Performance lagged. Expectations were unclear. Frustration quietly built. And instead of stepping fully into the storm, Troy did what many leaders do:
He circled it. He addressed behaviors… but not the root. He protected the relationship… but avoided the truth. He hoped clarity would come… but without courage.
“I was addressing symptoms, not the problem.”
Why We Run From the Storm
At the core, it wasn’t a strategy issue. It was a fear issue.
Fear of breaking the relationship
Fear of hurting someone
Fear of not having the answer
And perhaps most revealing:
Fear of being exposed as the leader who didn’t have it all figured out. So instead of leading like the bison—into the storm—he drifted like cattle… away from it.
The Turning Point: When the Storm Breaks
Ironically, the breakthrough didn’t begin with the leader. It began with personal honesty.
“Troy, it seems like you’re frustrated with me. What’s going on?” That moment broke the seal. And what followed wasn’t clean. It wasn’t easy. It wasn’t comfortable. There was tension. There was conflict. There was a “blow-up.”
But there was also something deeper: Truth. Truth, when paired with humility and the right timing, creates transformation.
The Leadership Shift
What Troy discovered is one of the most powerful lessons a leader can learn: You don’t need to have the solution, but you need to care enough to stay in the problem. Leadership is not about having all the answers. It’s about having the courage to pursue them—together.
It’s about moving from:
Control to Collaboration
Assumption to Curiosity
Pride to Repentance
“I had to say, ‘I’ve led poorly.’” That’s not a weakness. That’s leadership.
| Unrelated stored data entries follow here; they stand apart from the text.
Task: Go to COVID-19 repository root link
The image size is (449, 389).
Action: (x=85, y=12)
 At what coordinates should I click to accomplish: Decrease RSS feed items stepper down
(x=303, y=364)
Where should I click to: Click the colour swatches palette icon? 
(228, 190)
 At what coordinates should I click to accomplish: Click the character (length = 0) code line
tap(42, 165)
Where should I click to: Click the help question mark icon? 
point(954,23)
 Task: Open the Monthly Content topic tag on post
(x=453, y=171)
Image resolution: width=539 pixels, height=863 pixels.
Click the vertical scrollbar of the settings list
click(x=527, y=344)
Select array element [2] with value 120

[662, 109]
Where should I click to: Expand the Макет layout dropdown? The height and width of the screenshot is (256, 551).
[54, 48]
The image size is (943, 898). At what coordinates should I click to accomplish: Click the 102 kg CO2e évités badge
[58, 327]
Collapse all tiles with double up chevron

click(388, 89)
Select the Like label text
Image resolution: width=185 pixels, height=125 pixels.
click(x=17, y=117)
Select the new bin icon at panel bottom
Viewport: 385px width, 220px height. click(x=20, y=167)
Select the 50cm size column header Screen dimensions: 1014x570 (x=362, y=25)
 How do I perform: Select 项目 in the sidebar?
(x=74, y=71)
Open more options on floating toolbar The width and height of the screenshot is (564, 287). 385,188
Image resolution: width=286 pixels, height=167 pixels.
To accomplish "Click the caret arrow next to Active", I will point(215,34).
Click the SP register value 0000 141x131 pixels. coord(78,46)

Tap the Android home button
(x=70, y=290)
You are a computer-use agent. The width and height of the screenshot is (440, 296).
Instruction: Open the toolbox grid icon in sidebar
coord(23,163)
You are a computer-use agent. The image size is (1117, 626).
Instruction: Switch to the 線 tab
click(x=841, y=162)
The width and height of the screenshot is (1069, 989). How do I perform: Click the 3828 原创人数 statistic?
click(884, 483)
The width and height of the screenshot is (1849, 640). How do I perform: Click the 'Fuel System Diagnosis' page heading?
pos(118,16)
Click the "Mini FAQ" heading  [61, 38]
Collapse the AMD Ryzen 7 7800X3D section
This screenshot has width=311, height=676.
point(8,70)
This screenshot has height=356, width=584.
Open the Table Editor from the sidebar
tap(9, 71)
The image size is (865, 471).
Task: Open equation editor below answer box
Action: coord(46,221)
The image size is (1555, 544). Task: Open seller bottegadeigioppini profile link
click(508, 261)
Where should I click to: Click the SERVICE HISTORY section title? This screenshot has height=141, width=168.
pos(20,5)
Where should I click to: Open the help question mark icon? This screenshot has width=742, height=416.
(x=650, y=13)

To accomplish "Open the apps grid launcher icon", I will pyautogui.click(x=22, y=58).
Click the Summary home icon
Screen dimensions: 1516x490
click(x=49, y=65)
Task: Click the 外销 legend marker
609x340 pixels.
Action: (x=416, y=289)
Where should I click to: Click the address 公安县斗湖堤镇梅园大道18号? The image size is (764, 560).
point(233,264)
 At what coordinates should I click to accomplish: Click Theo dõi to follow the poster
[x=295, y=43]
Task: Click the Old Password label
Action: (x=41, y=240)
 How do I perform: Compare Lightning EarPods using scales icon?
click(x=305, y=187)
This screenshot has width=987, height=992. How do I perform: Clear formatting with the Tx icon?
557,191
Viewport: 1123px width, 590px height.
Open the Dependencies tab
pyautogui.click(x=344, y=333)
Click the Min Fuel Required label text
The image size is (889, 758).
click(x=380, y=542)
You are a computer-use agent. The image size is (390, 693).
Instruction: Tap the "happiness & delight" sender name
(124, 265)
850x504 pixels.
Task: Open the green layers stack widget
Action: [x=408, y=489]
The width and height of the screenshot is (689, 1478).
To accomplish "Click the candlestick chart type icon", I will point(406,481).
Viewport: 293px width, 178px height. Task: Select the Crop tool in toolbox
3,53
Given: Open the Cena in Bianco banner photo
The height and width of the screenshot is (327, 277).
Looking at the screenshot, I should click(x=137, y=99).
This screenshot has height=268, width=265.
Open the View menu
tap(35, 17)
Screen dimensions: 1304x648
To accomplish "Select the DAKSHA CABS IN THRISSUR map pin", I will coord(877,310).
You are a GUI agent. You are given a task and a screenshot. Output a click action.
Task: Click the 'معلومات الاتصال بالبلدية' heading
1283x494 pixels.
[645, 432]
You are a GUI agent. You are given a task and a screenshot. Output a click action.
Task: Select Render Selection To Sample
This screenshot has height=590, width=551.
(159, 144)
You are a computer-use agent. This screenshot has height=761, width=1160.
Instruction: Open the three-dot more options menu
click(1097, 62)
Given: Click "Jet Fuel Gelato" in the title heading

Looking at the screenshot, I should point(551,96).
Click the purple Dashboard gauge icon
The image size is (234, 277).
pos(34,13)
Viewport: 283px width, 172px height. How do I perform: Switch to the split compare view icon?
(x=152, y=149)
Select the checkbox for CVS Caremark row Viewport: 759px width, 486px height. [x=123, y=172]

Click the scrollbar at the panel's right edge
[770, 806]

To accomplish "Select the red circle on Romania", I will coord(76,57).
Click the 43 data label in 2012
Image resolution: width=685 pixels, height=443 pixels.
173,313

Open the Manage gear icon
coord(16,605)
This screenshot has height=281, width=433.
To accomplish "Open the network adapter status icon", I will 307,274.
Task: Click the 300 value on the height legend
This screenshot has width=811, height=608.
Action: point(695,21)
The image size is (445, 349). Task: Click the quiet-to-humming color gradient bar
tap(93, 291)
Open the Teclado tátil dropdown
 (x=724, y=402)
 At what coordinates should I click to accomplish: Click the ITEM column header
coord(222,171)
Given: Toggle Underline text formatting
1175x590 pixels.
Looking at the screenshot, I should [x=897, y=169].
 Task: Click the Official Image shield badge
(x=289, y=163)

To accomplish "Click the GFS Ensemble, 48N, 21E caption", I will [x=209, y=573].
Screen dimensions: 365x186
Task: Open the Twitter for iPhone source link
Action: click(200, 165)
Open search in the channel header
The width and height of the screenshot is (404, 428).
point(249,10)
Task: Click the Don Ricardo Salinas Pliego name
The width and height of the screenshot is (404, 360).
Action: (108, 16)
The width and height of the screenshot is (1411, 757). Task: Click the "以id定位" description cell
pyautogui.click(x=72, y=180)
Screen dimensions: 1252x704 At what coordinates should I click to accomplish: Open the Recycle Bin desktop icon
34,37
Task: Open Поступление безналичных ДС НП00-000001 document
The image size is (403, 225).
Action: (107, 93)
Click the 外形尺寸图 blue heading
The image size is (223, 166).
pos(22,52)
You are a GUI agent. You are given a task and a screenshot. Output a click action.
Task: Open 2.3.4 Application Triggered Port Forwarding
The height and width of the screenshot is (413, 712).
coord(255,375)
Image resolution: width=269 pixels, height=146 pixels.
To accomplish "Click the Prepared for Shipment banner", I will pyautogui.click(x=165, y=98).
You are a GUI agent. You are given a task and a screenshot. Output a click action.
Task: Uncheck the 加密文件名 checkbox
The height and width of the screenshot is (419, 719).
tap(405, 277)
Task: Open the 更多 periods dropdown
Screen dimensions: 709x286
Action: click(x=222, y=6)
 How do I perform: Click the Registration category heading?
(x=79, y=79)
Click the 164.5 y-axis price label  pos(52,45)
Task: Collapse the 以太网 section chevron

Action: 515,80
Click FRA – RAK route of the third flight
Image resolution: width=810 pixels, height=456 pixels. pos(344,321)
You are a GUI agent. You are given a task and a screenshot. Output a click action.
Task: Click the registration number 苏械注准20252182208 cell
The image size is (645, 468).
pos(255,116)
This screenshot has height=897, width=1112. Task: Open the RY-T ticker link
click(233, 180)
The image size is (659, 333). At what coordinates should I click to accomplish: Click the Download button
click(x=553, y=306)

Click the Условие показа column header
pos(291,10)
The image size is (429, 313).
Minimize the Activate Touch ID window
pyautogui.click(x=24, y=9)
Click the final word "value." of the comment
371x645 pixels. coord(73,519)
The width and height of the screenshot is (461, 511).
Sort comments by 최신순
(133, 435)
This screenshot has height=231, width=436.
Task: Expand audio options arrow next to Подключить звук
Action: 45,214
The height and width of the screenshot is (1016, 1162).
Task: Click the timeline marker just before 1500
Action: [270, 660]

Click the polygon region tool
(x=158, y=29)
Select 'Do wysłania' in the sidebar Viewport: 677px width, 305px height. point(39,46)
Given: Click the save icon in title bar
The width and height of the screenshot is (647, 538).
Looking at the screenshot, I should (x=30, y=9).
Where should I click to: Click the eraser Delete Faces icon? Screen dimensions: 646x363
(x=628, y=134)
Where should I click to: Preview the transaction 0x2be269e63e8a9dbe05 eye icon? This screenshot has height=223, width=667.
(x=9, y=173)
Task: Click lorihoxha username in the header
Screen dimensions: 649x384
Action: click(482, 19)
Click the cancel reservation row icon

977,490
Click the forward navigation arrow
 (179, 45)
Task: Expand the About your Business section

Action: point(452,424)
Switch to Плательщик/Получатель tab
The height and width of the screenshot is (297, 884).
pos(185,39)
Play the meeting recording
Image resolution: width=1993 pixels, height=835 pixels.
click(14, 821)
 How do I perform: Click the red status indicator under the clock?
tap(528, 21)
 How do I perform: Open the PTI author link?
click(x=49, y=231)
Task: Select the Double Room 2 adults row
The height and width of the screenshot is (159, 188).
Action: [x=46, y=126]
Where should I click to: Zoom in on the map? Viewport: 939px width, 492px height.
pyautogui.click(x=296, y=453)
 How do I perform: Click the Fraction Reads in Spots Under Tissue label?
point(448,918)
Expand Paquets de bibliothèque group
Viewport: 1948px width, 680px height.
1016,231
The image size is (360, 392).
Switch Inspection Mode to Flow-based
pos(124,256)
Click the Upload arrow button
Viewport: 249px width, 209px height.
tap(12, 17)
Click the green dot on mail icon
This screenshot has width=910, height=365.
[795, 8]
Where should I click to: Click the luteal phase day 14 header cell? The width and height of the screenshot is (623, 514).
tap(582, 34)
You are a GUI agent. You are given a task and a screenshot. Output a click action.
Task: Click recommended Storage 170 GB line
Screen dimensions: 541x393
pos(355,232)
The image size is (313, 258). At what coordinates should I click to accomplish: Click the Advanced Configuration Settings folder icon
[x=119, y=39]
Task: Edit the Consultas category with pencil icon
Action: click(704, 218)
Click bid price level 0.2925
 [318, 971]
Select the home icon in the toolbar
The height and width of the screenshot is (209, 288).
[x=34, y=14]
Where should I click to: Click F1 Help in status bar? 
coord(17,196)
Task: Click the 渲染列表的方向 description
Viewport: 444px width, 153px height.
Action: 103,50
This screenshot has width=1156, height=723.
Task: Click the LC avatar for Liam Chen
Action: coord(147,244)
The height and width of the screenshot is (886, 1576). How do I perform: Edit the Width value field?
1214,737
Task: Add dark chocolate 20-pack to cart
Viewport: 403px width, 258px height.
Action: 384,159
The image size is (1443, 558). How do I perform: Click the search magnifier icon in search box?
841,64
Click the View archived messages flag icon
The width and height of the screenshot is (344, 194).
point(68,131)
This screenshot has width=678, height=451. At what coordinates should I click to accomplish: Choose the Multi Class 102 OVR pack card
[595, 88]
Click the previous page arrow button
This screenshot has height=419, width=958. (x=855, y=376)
What Happens When You Face the Storm
When Troy finally stepped into the storm:
The conflict increased before it decreased
The relationship stretched before it strengthened
The truth surfaced before solutions emerged
But on the other side?
Something remarkable happened. They didn’t just fix the issue. They built something stronger. “We are now best of buddies… and we do life together.”
The Bison Lesson
Bison don’t run from storms. They run into them—because instinctively they know: The fastest way through the storm… is straight through it.
As leaders, we often do the opposite.
We delay hard conversations.
We soften difficult truths.
We hope time will solve what courage must confront.
But the storm doesn’t go away. It grows.
Your Leadership Challenge
Where are you circling a storm right now?
A conversation you’ve delayed
A team member you haven’t been honest with
A tension you’ve been managing instead of resolving
What would it look like to:
Step in with courage
Lead with humility
Stay long enough to get to the heart of the matter
Not with all the answers… But with a commitment to care deeply and lead faithfully.
Final Thought: Lead With Love, Not Certainty
The greatest leaders are not those who always know what to do. They are the ones who:
Care more about people than their own pride
Stay present in the tension
Lead with courage and repentance
And ultimately…they choose to Be the Bison.